The songs on this record range from incessant and infectious ("Polio") to sparse and spacious ("Three Succeed") to epic and redemptive ("Esses"). Combining a noisy post-punk palette with adventurous, arresting lead vocals and harmonies, Pterodactyl's first full-length offers up a compellingly catchy, scratchy sound that is not easily forgotten. In 2006 Village Voice music critic Robert Christgau caught a performance of "Polio" at the tail end of Pterodactyl's set and ranked it the best "tail end" in a month of New York live shows, writing: "A 20-minute Dungen song deserved its 10-minute flute solo. The unknown Pterodactyl repeated the same climactic six-note riff for six minutes. This was so much better than that flute solo."
Pterodactyl is Joe Kremer, Matt Marlin and Kurt Beals. Beals was previously a principal member of early Jagjaguwar band The Union of A Man And A Woman.

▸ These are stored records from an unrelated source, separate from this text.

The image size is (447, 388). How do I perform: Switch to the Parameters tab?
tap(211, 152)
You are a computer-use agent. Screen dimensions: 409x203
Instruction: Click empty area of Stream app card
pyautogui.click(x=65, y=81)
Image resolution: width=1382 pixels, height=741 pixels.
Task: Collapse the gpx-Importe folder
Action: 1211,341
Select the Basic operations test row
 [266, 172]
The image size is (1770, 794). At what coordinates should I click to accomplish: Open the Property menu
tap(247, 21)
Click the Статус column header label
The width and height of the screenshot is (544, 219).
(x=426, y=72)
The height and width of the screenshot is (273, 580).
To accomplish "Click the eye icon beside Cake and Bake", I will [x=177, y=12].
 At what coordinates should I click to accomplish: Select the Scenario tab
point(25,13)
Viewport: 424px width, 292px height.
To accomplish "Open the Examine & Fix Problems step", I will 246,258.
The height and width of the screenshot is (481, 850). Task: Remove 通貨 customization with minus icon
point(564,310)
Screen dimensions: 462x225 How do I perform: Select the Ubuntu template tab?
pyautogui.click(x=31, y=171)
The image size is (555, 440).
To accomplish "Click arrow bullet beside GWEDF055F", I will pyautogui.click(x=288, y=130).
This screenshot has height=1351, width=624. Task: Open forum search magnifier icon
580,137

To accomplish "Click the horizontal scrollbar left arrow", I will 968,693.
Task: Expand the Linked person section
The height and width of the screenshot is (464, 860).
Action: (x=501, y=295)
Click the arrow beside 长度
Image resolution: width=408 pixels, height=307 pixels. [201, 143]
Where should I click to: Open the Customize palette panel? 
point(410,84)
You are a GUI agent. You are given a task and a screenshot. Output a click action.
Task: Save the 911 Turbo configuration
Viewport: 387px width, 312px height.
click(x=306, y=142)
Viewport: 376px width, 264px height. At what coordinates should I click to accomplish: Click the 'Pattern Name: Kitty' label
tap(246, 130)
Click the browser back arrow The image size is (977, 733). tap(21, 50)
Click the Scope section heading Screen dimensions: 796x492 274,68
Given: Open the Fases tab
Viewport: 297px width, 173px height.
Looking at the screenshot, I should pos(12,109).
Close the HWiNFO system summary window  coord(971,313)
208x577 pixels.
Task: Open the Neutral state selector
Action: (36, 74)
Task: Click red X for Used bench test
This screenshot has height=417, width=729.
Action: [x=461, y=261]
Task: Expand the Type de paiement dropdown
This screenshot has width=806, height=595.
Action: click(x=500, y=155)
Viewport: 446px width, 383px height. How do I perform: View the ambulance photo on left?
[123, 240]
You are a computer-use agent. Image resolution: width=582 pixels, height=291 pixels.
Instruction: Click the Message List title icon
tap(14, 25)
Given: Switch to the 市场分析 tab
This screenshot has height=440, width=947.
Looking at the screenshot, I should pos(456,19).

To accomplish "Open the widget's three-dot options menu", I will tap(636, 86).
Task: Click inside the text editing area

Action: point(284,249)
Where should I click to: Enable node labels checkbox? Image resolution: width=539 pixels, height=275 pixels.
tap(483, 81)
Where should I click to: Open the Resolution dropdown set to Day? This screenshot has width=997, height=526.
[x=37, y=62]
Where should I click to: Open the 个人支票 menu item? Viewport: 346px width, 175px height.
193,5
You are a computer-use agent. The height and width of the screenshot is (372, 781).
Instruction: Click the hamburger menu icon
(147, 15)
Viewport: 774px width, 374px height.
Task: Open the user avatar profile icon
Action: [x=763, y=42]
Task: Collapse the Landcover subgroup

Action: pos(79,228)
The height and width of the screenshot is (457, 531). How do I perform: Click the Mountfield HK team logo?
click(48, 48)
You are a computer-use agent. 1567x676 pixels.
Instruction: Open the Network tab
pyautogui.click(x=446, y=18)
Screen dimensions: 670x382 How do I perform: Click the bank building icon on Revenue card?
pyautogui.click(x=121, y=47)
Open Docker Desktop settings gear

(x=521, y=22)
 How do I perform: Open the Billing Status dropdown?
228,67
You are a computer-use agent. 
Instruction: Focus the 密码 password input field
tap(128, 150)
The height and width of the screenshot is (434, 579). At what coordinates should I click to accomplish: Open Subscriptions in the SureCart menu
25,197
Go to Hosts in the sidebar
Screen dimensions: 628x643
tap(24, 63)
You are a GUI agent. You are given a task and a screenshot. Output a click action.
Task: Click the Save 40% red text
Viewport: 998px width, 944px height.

Nurse & Soldier: Marginalia
ALBUM DESCRIPTION
Nurse & Soldier's Marginalia is gentle, bewildered psych-pop from the partnership of Robertson Thacher (aka Bobby Matador of Oneida) and longtime collaborator Erica Fletcher. The two have been making music together since their teenage years, a long history reflected in the intimate nature of the music. Far more vulnerable and raw than Oneida, Nurse & Soldier sing about longing, betrayal and reconciliation; the sound of Marginalia is a confused murmur, as opposed to Oneida's punishing roar.

Oakley Hall: Gypsum Strings
ALBUM DESCRIPTION
Long regarded as one of the best live acts in New York, Oakley Hall has finally delivered on the promise of its collective talent and the energy of its live shows with the masterpiece Gypsum Strings, their second full-length release this year. Gypsum Strings busts out of Americana norms and reimagines Laurel Canyon as made of steel and glass. The band's dynamic range and killer songwriting chops are in evidence as they careen from shredding urban rockers ("Confidence Man" and "Lazy Susan") to spare and haunting balladry ("Living in Sin in the U.S.A." and "Nite Lights, Dark Days"). Their co-ed posse harmonies, which BUST magazine recently called "some of the most stunning in recent history," light up the landscape the whole way.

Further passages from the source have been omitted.